For four decades, the SEC’s often-invoked policy of settling cases without requiring admissions of wrongdoing, referred to as the “neither-admit-nor-deny” policy, went unchallenged by the courts, the legislature, and the public. Then in 2011, a harshly critical opinion from Judge Jed Rakoff in SEC v. Citigroup incited demands for reform of this policy. In response to Judge Rakoff’s opinion, the SEC announced a modified approach to settlements. Under the modified approach, the Commission may require an admission of wrongdoing if a defendant’s misconduct was egregious or if the public markets would benefit from an admission. Many supporters of the neither-admit-nor-deny policy argue that it is the most efficient way to compensate harmed investors. In contrast, many critics condemn the ministerial role of the judiciary in approving SEC settlements.
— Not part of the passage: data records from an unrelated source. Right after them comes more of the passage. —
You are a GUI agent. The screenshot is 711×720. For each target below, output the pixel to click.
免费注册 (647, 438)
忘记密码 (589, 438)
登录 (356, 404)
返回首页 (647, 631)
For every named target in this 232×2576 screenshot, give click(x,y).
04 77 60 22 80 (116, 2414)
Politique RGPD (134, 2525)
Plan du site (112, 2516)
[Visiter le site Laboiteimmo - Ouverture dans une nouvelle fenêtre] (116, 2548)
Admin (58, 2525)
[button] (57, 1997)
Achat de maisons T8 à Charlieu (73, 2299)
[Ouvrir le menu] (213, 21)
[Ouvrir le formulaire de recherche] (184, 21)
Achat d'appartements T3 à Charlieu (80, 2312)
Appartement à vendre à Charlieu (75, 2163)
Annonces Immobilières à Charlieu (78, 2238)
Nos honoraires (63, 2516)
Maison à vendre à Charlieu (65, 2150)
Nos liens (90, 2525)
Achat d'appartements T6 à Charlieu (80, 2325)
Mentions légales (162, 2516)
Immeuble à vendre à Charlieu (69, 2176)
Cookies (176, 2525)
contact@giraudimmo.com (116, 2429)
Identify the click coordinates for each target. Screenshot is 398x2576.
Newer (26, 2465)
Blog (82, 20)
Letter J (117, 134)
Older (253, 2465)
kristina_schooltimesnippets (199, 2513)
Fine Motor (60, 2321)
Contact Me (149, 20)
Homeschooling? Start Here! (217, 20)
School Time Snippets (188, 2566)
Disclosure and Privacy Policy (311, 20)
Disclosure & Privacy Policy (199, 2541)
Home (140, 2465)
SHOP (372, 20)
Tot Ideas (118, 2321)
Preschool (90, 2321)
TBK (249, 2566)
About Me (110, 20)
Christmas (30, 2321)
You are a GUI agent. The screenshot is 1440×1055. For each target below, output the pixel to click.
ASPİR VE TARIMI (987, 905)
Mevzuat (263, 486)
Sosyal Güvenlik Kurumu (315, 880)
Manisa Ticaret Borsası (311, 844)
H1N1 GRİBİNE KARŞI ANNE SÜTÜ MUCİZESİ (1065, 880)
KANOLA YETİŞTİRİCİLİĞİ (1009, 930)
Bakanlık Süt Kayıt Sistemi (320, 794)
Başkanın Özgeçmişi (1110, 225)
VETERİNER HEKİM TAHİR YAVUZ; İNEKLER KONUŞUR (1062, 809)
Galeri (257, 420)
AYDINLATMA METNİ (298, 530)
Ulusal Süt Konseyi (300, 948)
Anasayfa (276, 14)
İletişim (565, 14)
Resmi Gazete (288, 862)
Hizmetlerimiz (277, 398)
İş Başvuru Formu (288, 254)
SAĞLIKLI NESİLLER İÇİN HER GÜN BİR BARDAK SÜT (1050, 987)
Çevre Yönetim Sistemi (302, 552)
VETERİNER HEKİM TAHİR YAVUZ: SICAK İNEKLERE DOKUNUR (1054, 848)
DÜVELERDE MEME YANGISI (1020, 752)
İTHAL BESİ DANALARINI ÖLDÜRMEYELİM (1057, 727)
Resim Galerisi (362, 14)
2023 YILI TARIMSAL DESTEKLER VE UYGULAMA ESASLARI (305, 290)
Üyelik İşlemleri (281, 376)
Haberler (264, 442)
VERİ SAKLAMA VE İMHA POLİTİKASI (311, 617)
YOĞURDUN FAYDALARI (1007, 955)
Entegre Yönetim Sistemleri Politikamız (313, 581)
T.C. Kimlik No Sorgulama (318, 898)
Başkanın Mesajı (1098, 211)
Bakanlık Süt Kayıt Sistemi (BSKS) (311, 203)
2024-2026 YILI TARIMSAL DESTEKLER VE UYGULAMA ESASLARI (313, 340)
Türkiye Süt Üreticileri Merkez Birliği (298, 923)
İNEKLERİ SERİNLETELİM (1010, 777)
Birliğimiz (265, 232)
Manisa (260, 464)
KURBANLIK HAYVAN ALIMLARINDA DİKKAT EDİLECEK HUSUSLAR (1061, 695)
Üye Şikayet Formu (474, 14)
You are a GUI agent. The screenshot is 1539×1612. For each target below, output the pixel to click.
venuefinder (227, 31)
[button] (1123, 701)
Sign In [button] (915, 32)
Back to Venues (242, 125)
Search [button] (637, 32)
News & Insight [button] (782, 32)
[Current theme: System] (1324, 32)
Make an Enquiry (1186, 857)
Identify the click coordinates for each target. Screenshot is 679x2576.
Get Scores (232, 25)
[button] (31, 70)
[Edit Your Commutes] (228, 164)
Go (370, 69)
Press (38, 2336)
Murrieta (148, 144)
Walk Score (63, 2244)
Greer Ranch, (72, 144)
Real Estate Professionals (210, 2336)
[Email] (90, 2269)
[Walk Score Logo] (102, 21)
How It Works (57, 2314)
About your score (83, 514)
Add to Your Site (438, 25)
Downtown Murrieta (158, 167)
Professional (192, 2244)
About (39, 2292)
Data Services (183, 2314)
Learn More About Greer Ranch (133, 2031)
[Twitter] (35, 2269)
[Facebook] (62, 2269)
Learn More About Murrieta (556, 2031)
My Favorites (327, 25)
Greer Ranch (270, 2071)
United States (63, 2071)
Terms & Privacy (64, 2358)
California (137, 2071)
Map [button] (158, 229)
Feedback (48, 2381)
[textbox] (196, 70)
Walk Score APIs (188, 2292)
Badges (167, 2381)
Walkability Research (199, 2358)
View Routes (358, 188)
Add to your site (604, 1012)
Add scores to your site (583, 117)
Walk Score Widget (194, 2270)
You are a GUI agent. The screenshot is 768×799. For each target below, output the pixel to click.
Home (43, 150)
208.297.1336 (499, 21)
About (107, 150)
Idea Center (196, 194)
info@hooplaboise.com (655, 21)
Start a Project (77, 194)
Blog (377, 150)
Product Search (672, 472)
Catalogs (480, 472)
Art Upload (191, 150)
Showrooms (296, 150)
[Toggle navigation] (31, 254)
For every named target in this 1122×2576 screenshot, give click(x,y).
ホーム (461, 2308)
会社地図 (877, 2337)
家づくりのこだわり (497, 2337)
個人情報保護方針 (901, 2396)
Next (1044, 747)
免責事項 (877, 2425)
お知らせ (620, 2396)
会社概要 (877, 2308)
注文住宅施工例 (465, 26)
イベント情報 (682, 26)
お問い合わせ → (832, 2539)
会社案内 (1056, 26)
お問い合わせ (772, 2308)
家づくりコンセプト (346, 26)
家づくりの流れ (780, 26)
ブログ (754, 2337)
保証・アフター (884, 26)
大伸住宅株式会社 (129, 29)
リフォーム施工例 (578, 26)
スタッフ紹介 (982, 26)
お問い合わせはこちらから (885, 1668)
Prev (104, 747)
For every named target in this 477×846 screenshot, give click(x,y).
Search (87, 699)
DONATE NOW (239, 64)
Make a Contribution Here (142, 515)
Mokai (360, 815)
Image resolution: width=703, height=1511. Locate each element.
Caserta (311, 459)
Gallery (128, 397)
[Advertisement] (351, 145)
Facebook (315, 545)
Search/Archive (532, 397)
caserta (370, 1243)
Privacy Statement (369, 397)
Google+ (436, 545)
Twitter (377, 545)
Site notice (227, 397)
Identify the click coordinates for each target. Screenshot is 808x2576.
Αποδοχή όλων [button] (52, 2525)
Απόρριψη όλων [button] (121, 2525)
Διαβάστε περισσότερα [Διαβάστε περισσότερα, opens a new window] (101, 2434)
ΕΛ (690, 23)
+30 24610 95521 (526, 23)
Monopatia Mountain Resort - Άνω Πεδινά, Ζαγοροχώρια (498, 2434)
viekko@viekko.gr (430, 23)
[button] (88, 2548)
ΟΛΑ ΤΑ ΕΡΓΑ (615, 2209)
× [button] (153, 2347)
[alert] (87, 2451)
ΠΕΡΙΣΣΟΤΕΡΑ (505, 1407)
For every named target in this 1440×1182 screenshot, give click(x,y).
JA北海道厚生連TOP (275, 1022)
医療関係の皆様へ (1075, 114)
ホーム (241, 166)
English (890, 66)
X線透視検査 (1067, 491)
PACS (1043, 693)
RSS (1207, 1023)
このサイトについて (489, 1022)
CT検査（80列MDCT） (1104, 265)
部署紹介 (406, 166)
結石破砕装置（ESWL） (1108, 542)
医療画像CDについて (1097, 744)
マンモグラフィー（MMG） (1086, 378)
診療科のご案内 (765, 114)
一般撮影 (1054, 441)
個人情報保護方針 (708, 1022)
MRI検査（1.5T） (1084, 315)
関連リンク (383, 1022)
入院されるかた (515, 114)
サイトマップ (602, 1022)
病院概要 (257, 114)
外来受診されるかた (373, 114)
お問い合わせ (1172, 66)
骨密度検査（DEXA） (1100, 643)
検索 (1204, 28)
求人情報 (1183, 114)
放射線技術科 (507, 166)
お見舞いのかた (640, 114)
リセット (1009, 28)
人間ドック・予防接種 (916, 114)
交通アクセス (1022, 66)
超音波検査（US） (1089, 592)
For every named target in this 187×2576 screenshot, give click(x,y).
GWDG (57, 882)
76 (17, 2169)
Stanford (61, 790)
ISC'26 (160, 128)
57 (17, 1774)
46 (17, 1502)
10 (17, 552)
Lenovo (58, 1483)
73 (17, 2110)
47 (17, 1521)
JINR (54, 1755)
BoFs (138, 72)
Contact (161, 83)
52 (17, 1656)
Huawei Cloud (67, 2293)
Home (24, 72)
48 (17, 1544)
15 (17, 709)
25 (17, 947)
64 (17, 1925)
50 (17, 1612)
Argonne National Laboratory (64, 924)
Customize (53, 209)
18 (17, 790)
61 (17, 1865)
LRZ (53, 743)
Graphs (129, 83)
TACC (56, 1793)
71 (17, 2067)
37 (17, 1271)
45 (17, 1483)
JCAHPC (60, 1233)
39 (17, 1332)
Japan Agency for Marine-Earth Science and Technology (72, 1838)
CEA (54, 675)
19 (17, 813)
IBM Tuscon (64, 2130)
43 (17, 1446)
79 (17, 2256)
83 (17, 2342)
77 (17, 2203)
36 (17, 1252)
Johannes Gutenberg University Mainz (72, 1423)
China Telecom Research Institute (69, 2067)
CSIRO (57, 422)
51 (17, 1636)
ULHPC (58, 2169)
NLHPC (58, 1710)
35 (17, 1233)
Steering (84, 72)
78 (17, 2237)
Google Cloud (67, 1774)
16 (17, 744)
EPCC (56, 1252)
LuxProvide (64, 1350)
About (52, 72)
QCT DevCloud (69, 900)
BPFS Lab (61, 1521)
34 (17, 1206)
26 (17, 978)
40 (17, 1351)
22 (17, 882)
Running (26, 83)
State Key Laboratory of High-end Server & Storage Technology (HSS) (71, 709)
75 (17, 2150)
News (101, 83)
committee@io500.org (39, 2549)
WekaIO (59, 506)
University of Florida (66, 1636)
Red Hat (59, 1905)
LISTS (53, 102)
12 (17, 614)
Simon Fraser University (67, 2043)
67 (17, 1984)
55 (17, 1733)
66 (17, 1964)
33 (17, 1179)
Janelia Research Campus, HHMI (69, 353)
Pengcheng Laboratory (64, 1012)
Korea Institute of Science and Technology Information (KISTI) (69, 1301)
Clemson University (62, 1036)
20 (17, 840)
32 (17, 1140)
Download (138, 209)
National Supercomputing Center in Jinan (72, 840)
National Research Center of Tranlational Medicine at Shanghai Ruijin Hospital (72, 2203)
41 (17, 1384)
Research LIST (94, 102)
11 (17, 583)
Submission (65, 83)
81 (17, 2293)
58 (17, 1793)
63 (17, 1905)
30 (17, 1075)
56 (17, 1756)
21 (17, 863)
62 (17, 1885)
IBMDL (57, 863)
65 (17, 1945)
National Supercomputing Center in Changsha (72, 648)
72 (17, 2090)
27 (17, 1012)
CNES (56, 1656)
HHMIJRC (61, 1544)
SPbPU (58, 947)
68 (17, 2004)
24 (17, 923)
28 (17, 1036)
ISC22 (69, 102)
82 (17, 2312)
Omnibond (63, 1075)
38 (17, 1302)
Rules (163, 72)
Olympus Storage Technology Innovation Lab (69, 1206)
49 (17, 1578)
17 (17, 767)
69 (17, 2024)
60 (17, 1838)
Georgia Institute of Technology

Other interested parties express uncertainty about how aggressively the SEC will pursue admissions under the modified approach and whether admissions will have collateral estoppel effects in subsequent private litigation. Both supporters and critics are mistaken in their approach to the policy, and those in the third category are justifiably uncertain. This Note emphasizes the need for an overhaul of the neither-admit-nor-deny policy, arguing that the policy is plagued by ambiguity, affords too much discretion to the SEC, and does not sufficiently punish wrongdoers. As a result of its use of the neither-admit-nor-deny policy, the SEC fails to achieve the objectives of transparency, accountability, and deterrence that are paramount to enforcing federal securities laws. By requiring specific admissions of wrongdoing in settlements and limiting the preclusive effect of those admissions in private litigation, the SEC would adopt a more aggressive and disciplined approach to enforcement—better serving the public interest—without the risk of costly litigation with defendants who refuse to settle.